2012

First Hit: Visual effects are the real story here which provide an interesting view of what might happen during a cataclysmic world event.

There are lots of things that get mixed up and are inaccurate in this film, like cell phones still working in India and the US when half the world is underwater, but for the most part the film is a fun ride of close calls.

John Cusack plays Jackson Curtis a writer, father and divorced limo driver who inadvertently comes across the US Government testing for the problems in the Earth’s core and crust while camping with his kids in Yosemite National Park.
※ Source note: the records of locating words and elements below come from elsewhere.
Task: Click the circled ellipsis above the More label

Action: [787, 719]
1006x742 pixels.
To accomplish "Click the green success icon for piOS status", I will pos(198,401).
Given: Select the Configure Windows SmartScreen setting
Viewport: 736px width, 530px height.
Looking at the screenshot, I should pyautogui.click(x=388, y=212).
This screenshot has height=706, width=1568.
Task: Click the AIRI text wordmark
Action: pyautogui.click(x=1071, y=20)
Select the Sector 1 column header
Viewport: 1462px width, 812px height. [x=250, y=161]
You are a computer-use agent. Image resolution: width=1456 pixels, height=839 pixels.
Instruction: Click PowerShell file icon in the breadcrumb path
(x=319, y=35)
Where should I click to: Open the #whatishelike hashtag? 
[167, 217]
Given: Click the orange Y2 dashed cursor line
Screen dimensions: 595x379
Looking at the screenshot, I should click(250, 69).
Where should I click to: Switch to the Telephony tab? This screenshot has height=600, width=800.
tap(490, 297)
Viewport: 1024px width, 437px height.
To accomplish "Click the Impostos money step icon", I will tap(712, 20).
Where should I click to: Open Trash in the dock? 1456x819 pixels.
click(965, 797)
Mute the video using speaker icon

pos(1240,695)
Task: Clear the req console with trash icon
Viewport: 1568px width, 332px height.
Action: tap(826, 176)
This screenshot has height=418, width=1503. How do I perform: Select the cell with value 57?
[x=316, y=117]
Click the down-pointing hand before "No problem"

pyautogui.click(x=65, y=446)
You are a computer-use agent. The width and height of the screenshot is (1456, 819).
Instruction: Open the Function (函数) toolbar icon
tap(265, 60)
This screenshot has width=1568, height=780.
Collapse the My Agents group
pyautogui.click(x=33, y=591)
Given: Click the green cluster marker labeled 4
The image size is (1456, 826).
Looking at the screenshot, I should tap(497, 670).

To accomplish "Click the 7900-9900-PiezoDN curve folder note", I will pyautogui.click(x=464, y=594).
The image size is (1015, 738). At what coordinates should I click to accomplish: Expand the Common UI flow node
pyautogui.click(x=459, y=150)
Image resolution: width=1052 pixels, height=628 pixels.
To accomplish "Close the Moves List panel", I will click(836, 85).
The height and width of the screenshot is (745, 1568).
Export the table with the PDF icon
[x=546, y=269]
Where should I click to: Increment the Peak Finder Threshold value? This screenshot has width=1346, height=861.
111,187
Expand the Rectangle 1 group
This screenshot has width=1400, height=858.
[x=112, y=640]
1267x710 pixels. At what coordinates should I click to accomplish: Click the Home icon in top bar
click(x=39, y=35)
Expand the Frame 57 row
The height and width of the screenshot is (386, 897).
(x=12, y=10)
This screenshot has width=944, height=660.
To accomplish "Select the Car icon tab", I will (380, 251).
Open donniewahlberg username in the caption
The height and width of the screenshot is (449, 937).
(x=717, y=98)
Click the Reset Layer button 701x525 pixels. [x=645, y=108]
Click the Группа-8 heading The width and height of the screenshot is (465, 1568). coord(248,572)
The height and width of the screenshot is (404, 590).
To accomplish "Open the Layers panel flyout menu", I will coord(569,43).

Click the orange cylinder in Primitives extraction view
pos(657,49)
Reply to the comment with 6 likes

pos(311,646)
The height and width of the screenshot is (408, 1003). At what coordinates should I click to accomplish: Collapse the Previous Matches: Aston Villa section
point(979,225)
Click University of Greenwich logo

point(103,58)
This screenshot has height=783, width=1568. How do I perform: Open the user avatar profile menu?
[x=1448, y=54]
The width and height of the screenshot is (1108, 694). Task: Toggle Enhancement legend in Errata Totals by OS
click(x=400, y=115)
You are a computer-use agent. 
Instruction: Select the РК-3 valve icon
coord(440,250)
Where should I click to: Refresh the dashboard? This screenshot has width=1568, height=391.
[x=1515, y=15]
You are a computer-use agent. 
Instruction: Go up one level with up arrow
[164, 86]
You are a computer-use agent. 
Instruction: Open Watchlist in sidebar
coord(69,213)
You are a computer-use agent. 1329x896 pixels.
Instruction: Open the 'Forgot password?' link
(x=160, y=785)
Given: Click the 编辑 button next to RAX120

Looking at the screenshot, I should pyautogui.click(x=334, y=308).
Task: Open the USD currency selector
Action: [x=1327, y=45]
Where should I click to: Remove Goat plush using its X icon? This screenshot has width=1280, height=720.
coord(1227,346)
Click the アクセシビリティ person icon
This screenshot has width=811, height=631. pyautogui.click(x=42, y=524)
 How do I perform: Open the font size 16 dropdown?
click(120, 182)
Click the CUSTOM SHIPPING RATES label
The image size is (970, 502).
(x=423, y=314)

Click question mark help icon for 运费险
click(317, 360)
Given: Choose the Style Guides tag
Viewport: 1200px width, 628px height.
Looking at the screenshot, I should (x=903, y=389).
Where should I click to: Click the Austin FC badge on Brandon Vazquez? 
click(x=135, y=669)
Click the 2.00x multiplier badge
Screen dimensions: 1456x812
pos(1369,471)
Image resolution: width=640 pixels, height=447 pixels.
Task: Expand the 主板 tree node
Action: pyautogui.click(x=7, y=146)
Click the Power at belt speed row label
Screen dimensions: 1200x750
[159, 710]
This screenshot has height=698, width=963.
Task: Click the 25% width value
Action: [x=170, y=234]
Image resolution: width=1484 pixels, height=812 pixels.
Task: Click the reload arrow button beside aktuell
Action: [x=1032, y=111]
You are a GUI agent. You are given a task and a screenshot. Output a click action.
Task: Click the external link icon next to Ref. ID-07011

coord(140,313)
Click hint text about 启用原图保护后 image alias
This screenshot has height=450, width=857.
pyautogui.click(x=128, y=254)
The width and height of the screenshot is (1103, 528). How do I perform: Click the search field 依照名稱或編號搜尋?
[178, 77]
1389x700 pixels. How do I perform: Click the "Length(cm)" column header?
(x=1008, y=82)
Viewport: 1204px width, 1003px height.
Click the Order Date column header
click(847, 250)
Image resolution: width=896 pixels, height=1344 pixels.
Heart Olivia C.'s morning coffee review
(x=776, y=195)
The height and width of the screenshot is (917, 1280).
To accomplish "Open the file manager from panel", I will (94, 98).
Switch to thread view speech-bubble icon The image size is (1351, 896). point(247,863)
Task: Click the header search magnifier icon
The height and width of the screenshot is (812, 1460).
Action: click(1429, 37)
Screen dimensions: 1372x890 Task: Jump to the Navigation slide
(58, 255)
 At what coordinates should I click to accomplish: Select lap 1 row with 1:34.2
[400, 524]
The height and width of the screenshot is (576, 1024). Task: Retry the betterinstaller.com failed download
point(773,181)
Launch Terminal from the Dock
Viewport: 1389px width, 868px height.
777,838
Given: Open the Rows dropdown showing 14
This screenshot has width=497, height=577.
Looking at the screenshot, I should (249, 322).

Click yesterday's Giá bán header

While in Yosemite, he runs across a roving and raging independent radio broadcast reporter named Charlie Frost (played wonderfully by Woody Harrelson) who begins to convince him that there is a huge problem with the Earth and that the government is hiding it from everyone.

Another of the film’s stories is of a Geologist Adrian Helmsley (played by Chiwetel Ejiofor) who is working with a scientist in India who discovered that the core is heating up so fast that the world will end in a short period of time.

Helmsley speaks with the President who speaks with the other leaders of the world and they decide to create “Arks” to save a part of the human race along with its animals. Of course they don’t tell the populous, but offer up openings on the Arks to those who have the most money.

Meanwhile Jackson figures out that Frost’s ravings are correct that decides to save his children, divorced wife and her current husband. This begins the effects part of the film where there are more buildings falling, waves crashing, and cracks opening up in the Earth than one can ever imagine.

From this point on, the film is a roller coaster ride and it is fun to watch.

Roland Emmerich does a good job of giving us all sorts of fun effects; although some of them not very realistic, like driving through a falling building or flying between the minimal spaces between two buildings falling into each other. However, if one lets go of the accuracies and probabilities, then it is a fun rollick of a movie. Cusack mugs his way through being distraught and brave. I loved the kids Noah and Lily (played by Liam James and Morgan Lily respectively) doing their part to create a glue between the divorced parents in this traumatic situation. Ejiofor was solid as the Geologist as was Danny Glover as the President and Thandie Newton as the President’s daughter.

Overall: Not a great film for dialogue or content but fun to watch for the visual effects.